Contingencies to Closing.
9.1 The Closing
of this transaction is contingent upon the satisfaction or waiver
of the following contingencies. IF BUYER FAILS TO NOTIFY ESCROW
HOLDER, IN WRITING, OF THE DISAPPROVAL OF ANY OF SAID CONTINGENCIES
WITHIN THE TIME SPECIFIED THEREIN, IT SHALL BE CONCLUSIVELY
PRESUMED THAT BUYER HAS APPROVED SUCH ITEM, MATTER OR DOCUMENT.

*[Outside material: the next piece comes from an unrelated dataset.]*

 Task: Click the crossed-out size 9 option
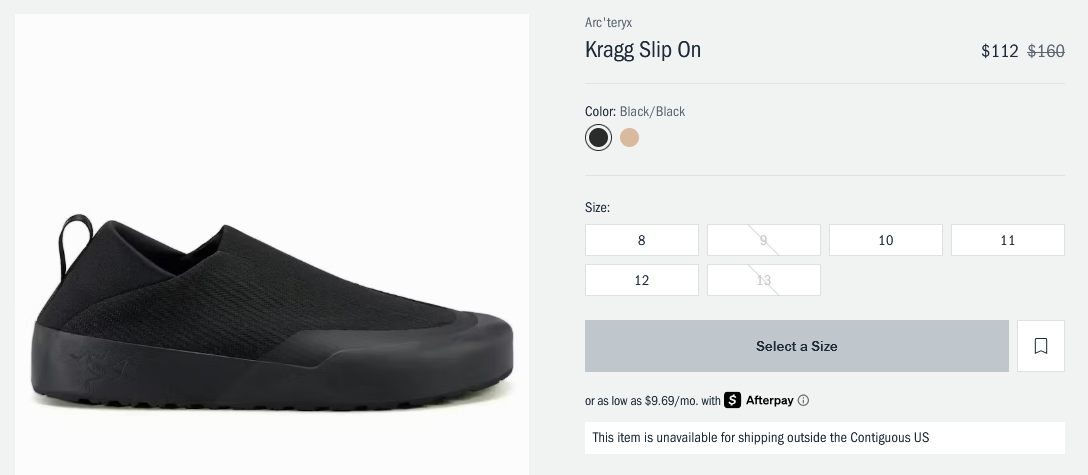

Buyer's conditional approval shall constitute disapproval, unless
provision is made by the Seller within the time specified therefore
by the Buyer in such conditional approval or by this Agreement,
whichever is later, for the satisfaction of the condition Imposed
by the Buyer. Escrow Holder shall promptly provide all Parties with
copies of any written disapproval or conditional approval which it
receives. With regard to subparagraphs (a) through (I) the
pre-printed time periods shall control unless a different number of
days is inserted in the spaces provided.
(a)
Disclosure. Seller shall make to Buyer, through Escrow, all
of the applicable disclosures required by law (See AIR Commercial
Real Estate Association (“AIR”) standard form entitled
"Seller's Mandatory Disclosure Statement") and provide Buyer with a
completed Property Information Sheet ("Property Information Sheet")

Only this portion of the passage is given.